Les tables fermières et champêtre immergent les visiteurs dans l’univers des producteurs. « Je laisse les gens se promener et prendre des fines herbes. Ça fait partie de la beauté de la chose et du partage agricole », affirme Rosalie Drum. Gracieuseté de Rosalie Drum

La directrice générale de l’Association de l’agrotourisme et du tourisme gourmand du Québec, Odette Chaput, constate que le concept a le vent dans les voiles depuis la fin de la pandémie. « On sent un retour de l’engouement qui vient d’un certain nombre de chefs qui quittent la vie régulière de la restauration en ville parce qu’ils ont ce désir de se rapprocher de la terre et de produire eux-mêmes. Ce sont souvent déjà des fervents des produits locaux et régionaux », remarque-t-elle. 

Rosalie Drum soutient que les expériences de repas à la ferme sont aussi nombreuses que le nombre de tables. « Ce que j’ai constaté en faisant une étude de marché avant de démarrer mon projet, c’est que toutes les tables fermières sont différentes. Certaines sont intérieures, d’autres extérieures, certaines ont des animaux, etc. Nous offrons donc des expériences différentes, ce qui est à notre avantage », détaille-t-elle. 

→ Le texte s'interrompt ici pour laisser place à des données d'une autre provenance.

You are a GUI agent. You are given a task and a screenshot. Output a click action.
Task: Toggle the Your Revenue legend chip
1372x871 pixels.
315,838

Edith Foliot et Didier Lortie ont pour leur part quitté le domaine des communications afin de lancer la ferme Maison de Soma, située à Mont-Tremblant. Après deux ans de travail sur leur terre, le couple a pu démarrer leurs activités agrotouristiques au début du mois de juillet en lançant d’abord une buvette, qui sera suivie d’une table fermière à l’automne. « Nous voulons montrer à quoi une agriculture démondialisée et de saison peut ressembler au Québec », soutient Didier Lortie. Les deux nouveaux agriculteurs travaillent de concert avec l’équipe de cuisiniers afin de développer un menu de saison mettant à l’honneur leur grande diversité de produits, un objectif partagé par tous les propriétaires de tables champêtres et fermières interrogés.

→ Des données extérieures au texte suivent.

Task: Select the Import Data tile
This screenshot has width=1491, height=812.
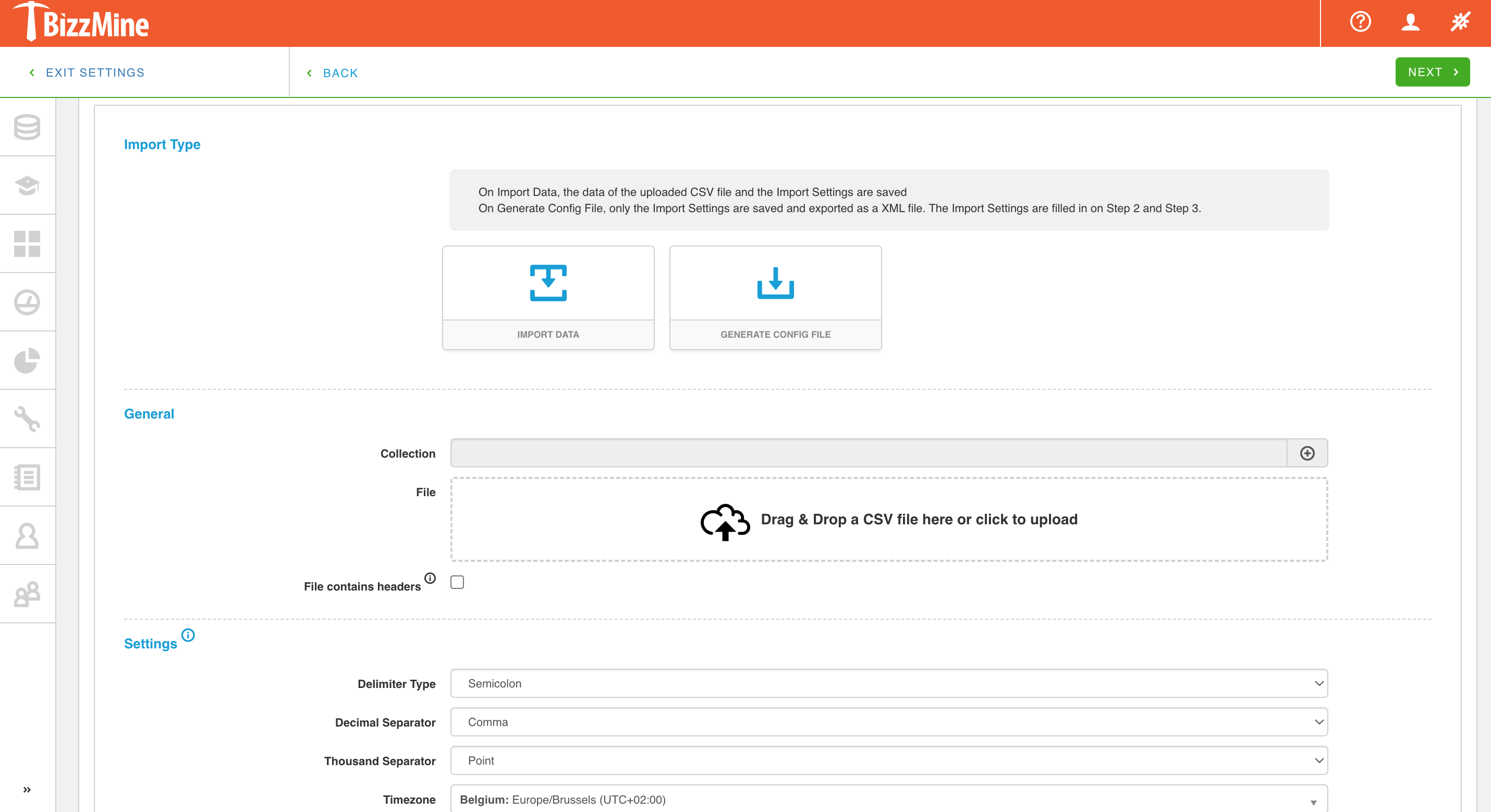Action: coord(547,298)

Un concept à l’épreuve du temps

Au sein de cette multitude de nouveaux projets persistent des fermes qui n’en sont pas à leurs premières tablées. Certaines, comme La Rabouillère, à Saint-Valérien-de-Milton en Montérégie, offrent même l’expérience de la table champêtre depuis plus de 30 ans et peuvent compter sur une relève afin d’assurer leur pérennité. Jérémie Pilon a grandi dans la ferme démarrée par son père, Pierre Pilon, mais a d’abord suivi une formation culinaire avant de se consacrer à La Rabouillère. « J’ai vu l’opportunité que j’avais de m’impliquer dans l’entreprise, d’avoir des responsabilités rapidement, et de retourner aux sources. C’est par mes expériences dans le domaine [de la restauration] que je me suis rendu compte du joyau que j’avais entre les mains », se souvient-il. 

Angèle-Ann Guimond, de la ferme Éden Rouge à Saint-Bruno-de-Guigues, a également étudié la cuisine avant de rejoindre l’entreprise de sa mère, Anny Roy. Bien que leur ferme offre une expérience de table champêtre depuis 2014, Angèle-Ann Guimond sent que le public répond encore à l’appel. « Il y a encore des gens, même du Témiscamingue, qui vivent leur première expérience de terre à la table chez nous. Le public est encore dans la découverte », constate-t-elle.

Table Champêtre, une appellation contrôlée

L’appellation Table Champêtre est une marque déposée de l’Association de l’agrotourisme et du tourisme gourmand du Québec (AATGQ). Les producteurs doivent respecter certaines exigences afin de l’utiliser. Les plats présentés à la table champêtre doivent notamment être composés d’au moins 51 % de produits de la ferme-hôte. À l’heure actuelle, quinze tables champêtres sont reconnues et dispersées à travers le Québec. À ces dernières s’ajoutent les tables fermières qui, bien qu’elles ne se soient pas dotées de l’appellation, proposent également une expérience culinaire en milieu agricole. 

Odette Chaput explique que le désir de créer une marque déposée pour les tables champêtres a émergé au début des années 1980, à la suite du début des activités d’agrotourisme à la fin des années 1970. La directrice de l’AATGQ mentionne que c’est le désir des agriculteurs de faire connaître leur réalité agricole qui a fait naître des activités comme l’hébergement à la ferme. « Le mouvement des tables champêtres s’est inscrit en continuité de vouloir recevoir sans nécessairement héberger », ajoute-t-elle.